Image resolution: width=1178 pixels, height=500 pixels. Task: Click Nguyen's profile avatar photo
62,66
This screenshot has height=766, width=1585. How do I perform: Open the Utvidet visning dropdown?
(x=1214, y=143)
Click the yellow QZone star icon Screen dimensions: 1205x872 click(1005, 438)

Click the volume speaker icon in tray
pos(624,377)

====================

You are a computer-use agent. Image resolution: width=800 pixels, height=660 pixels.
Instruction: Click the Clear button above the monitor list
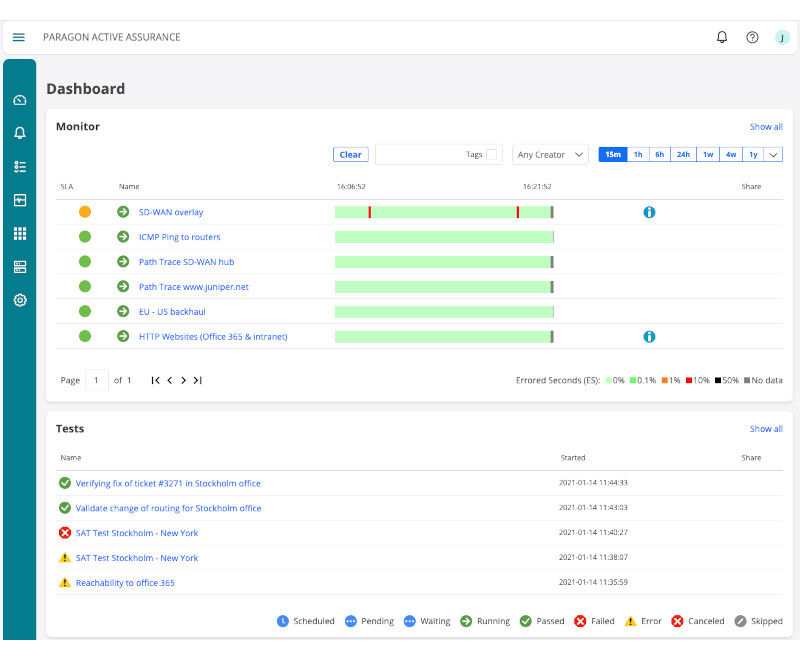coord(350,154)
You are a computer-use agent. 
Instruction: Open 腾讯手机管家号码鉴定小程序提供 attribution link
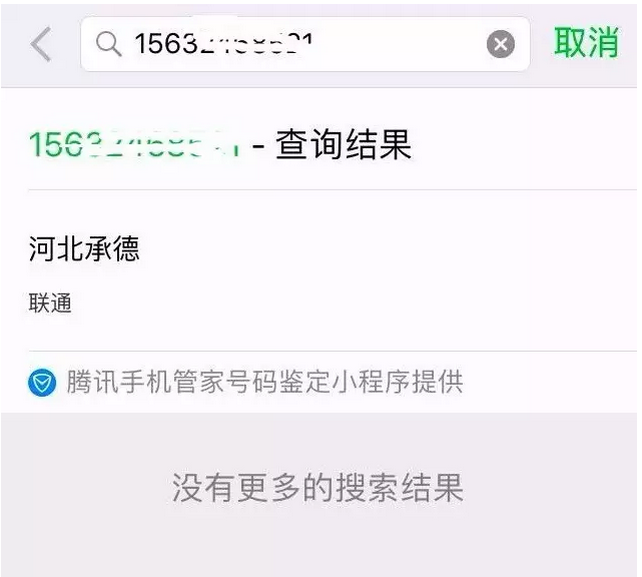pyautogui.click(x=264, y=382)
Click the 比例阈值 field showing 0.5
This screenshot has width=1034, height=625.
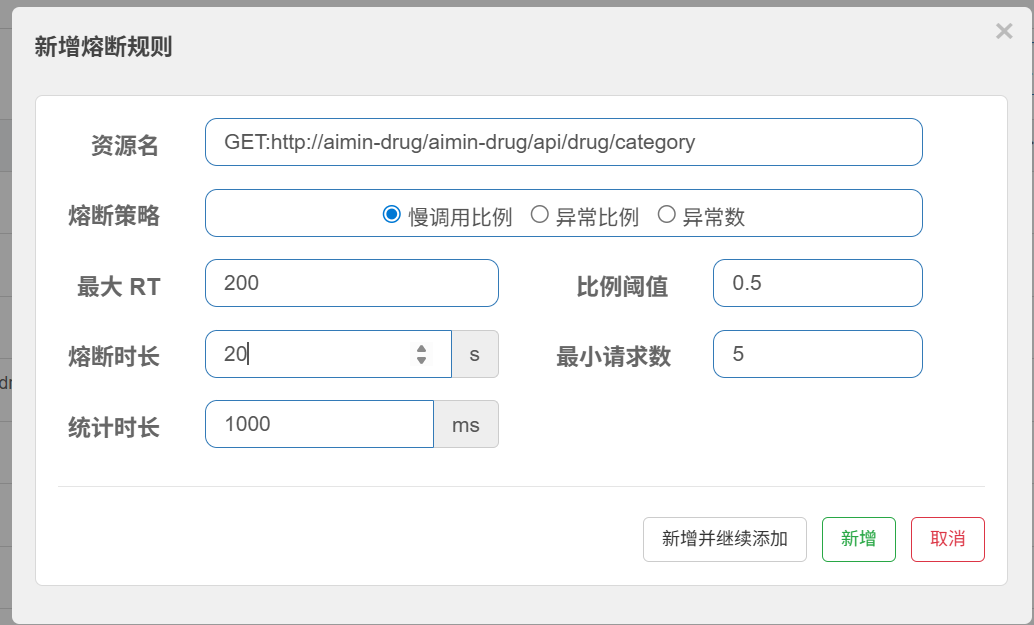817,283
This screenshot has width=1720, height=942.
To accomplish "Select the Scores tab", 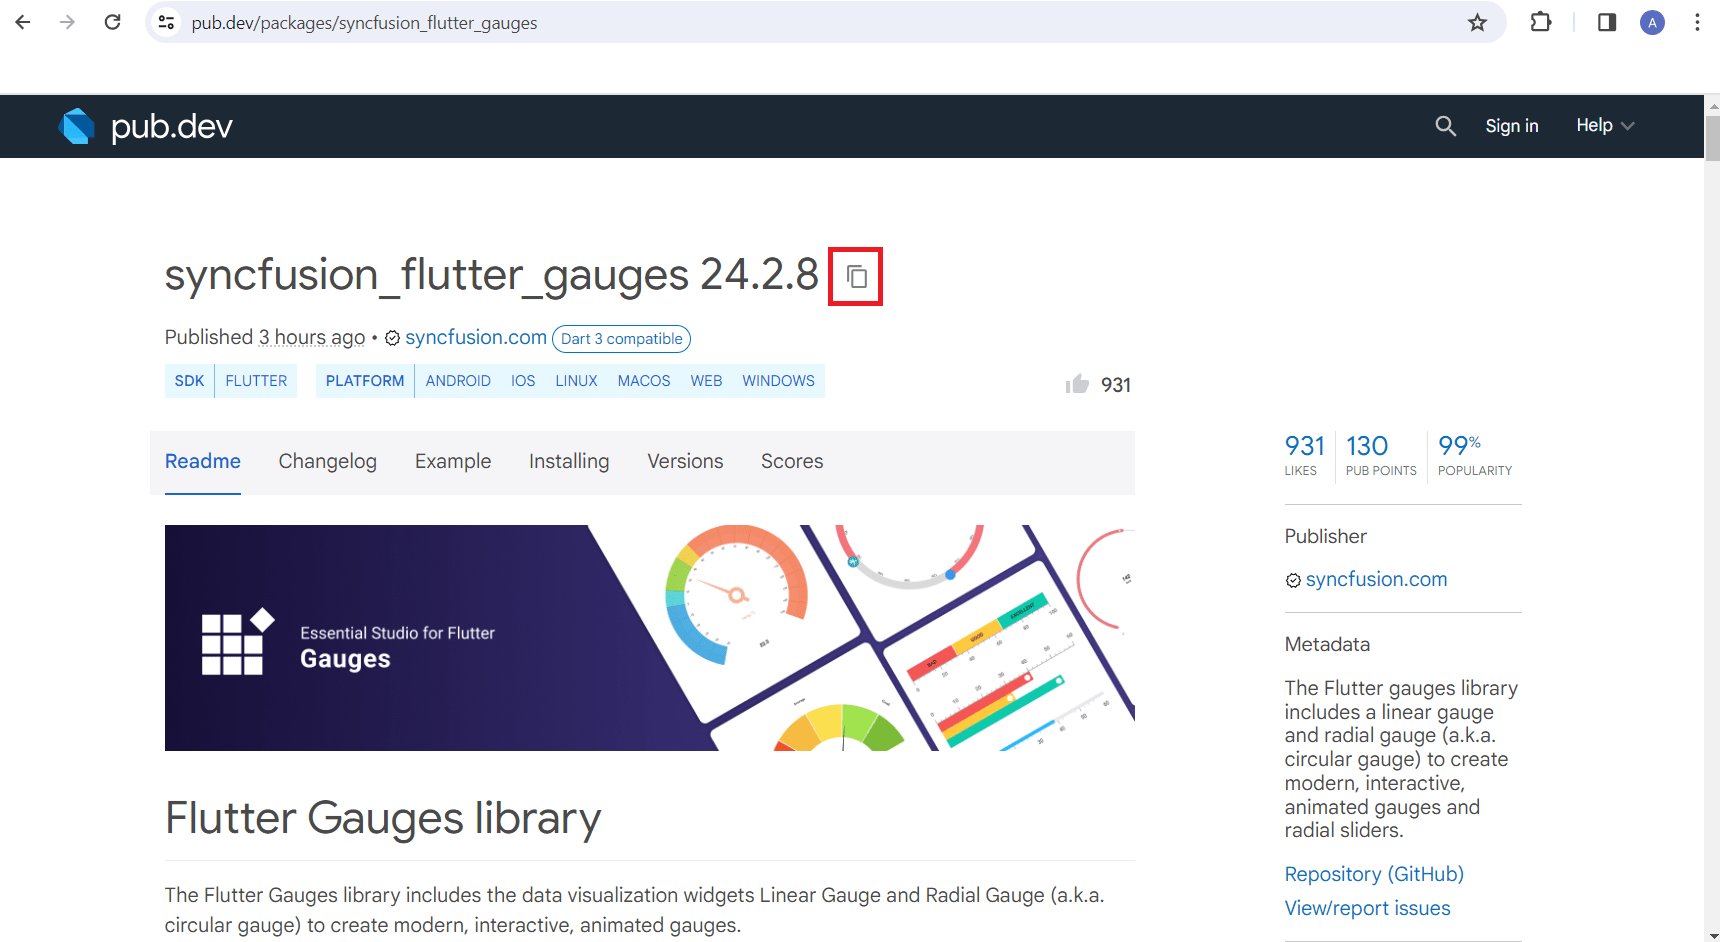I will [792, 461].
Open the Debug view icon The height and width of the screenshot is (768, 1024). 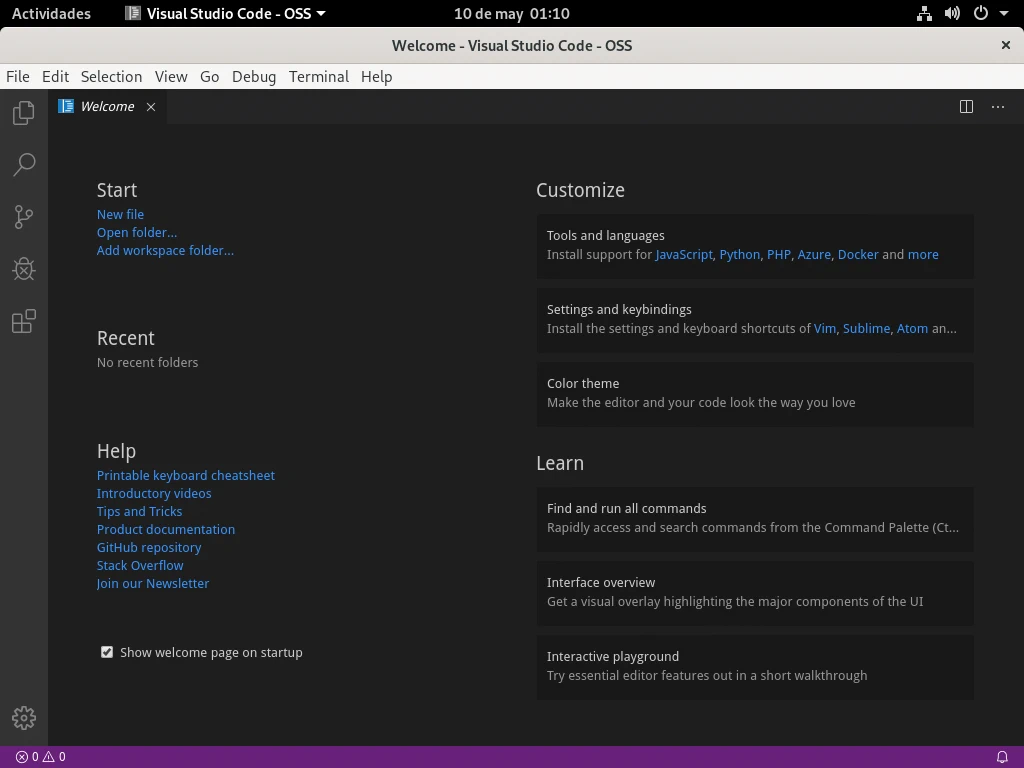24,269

====================

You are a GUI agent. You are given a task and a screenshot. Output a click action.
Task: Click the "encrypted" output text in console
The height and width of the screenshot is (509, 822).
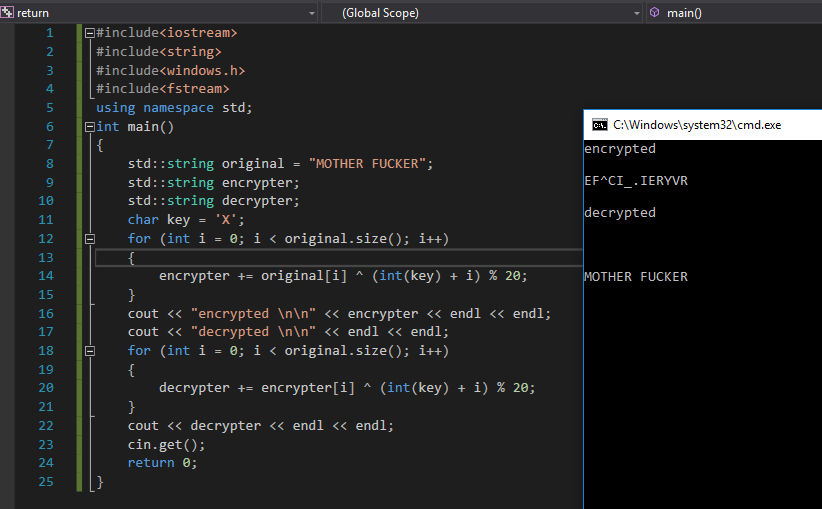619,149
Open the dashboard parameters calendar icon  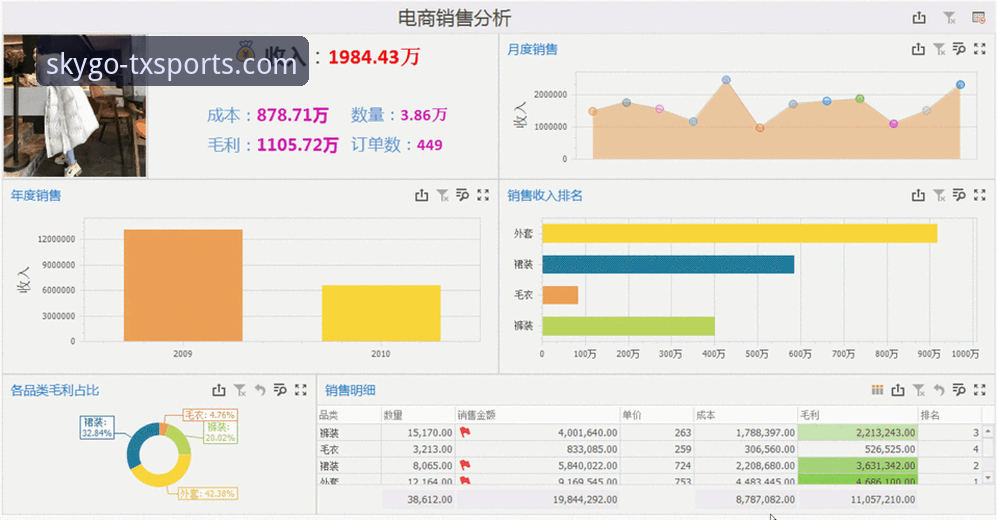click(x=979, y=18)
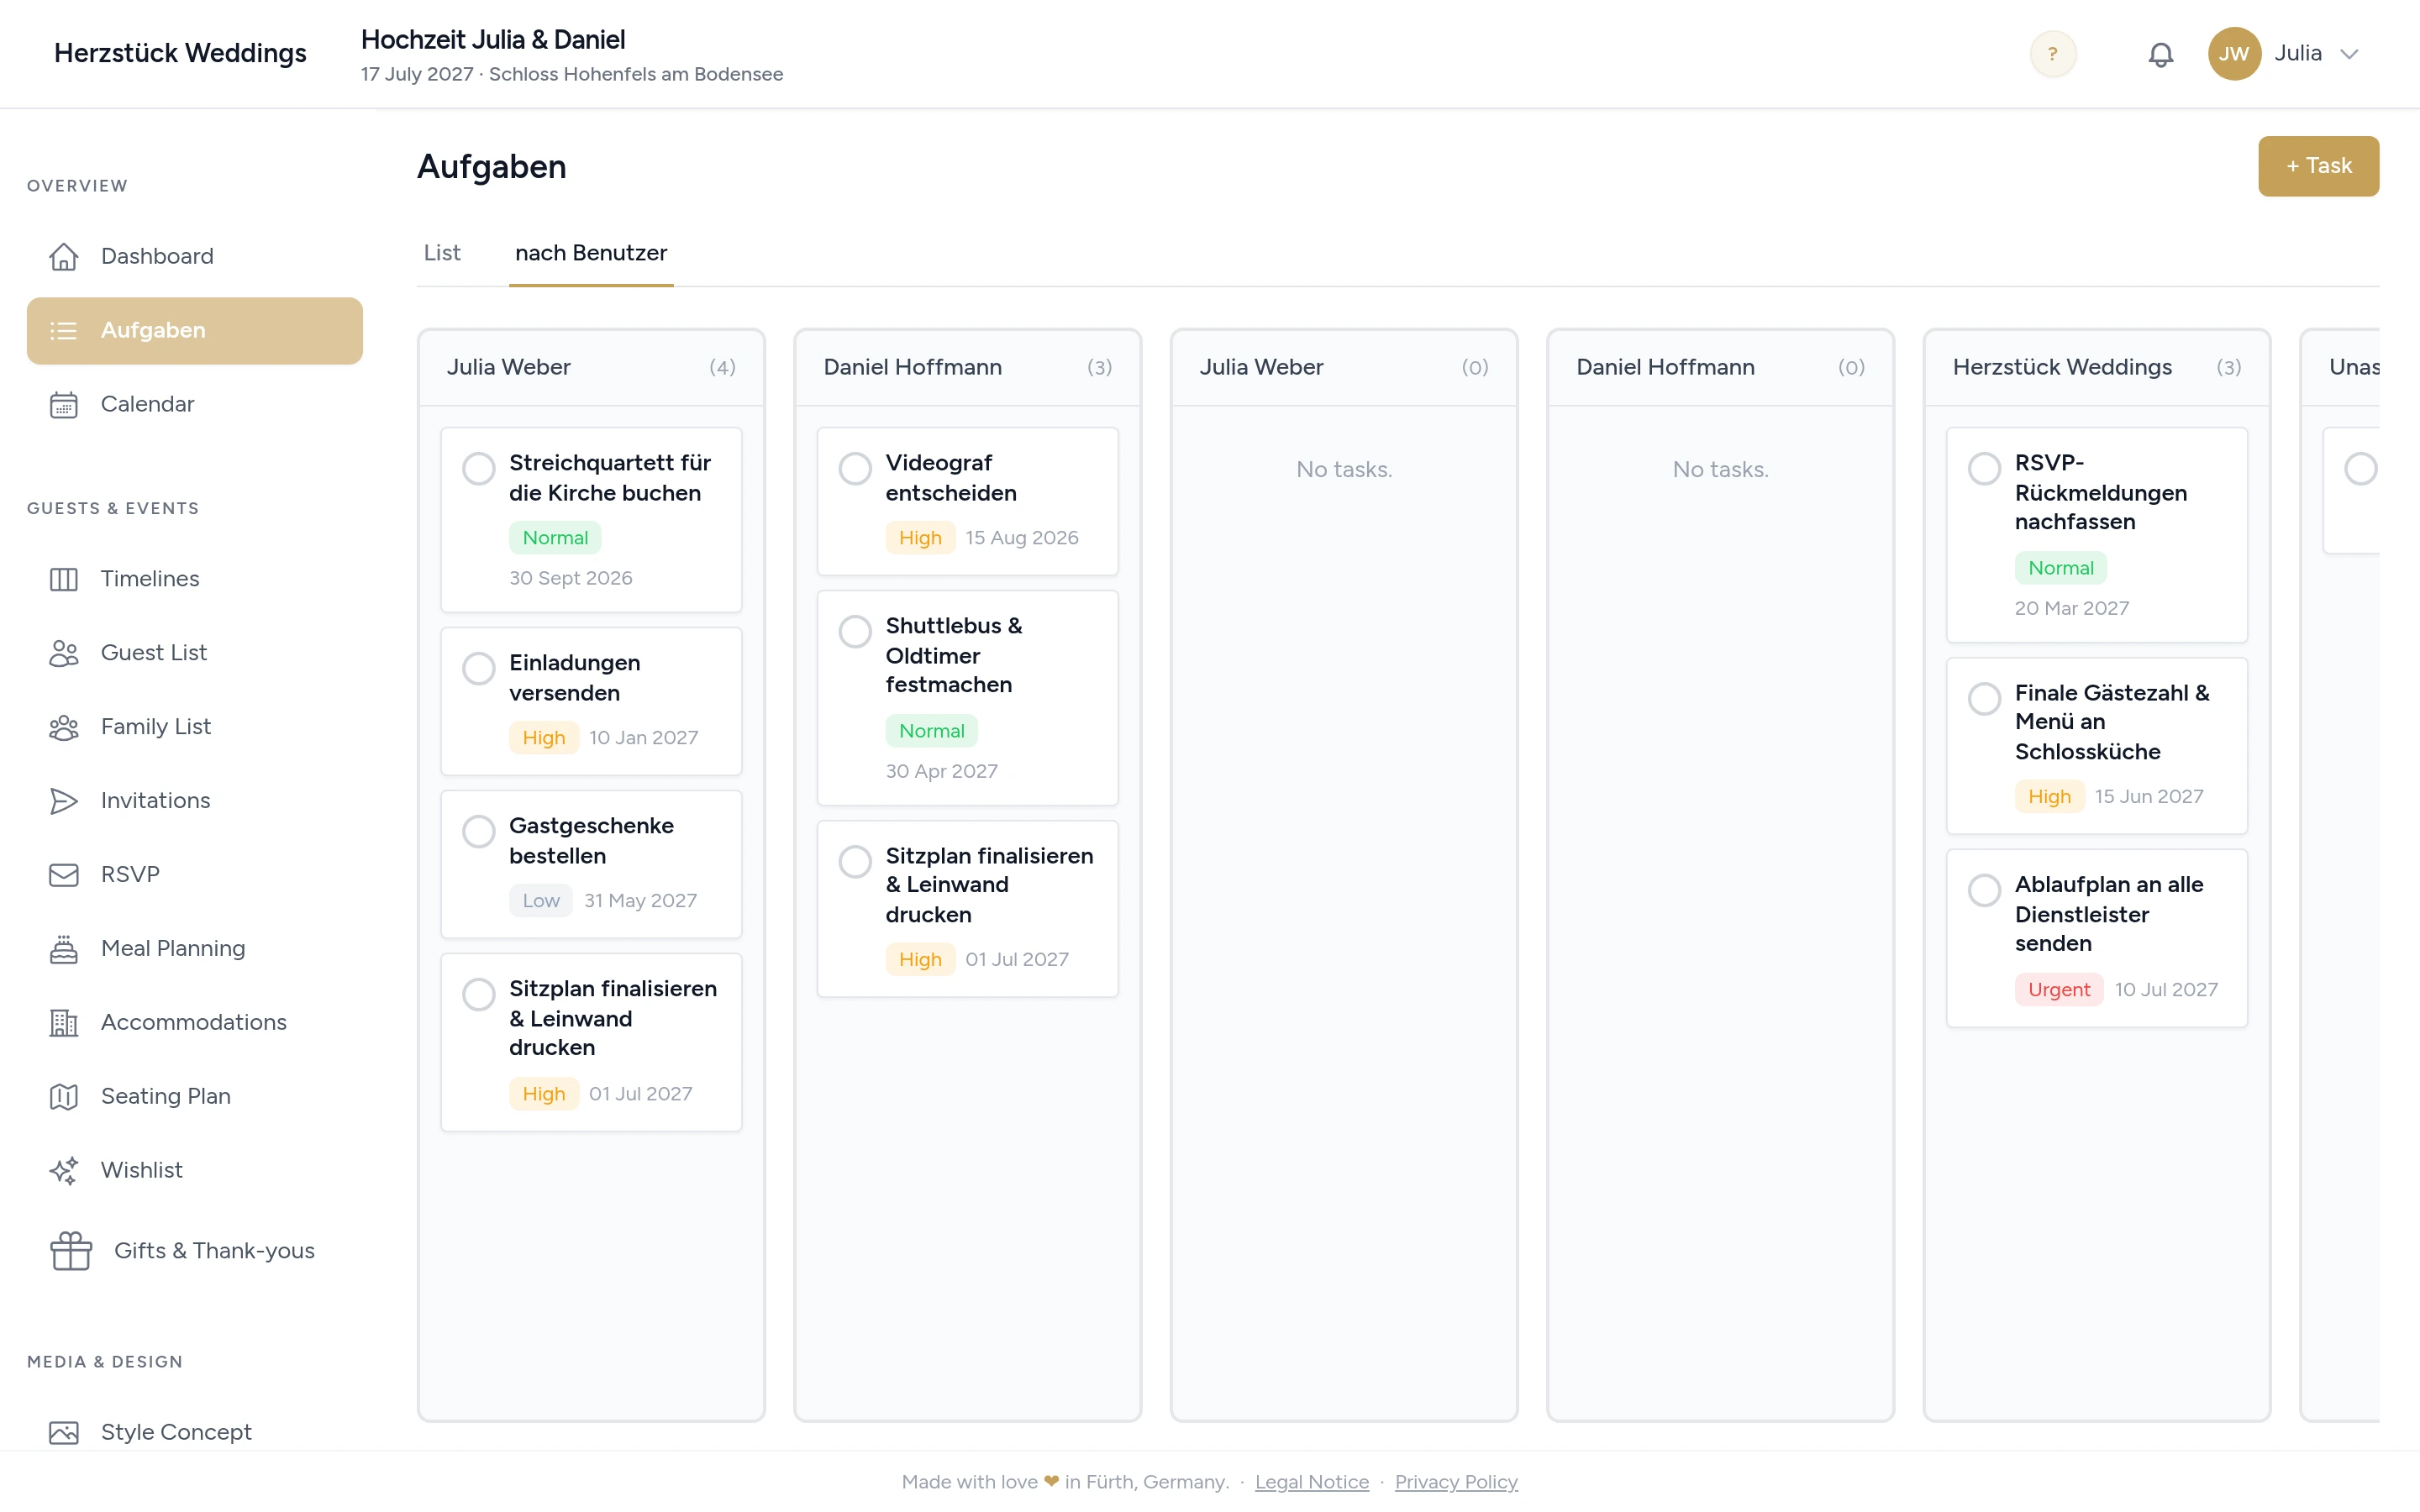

====================

» Exercise
Only the lines that hold the word "agent" are wanted; each should be pulled from the records.

» Response area
You are a computer-use agent. Image resolution: width=800 pixels, height=660 pixels.
You are a computer-use agent. 
You are a GUI agent. You are given a task and a screenshot. Output a click action.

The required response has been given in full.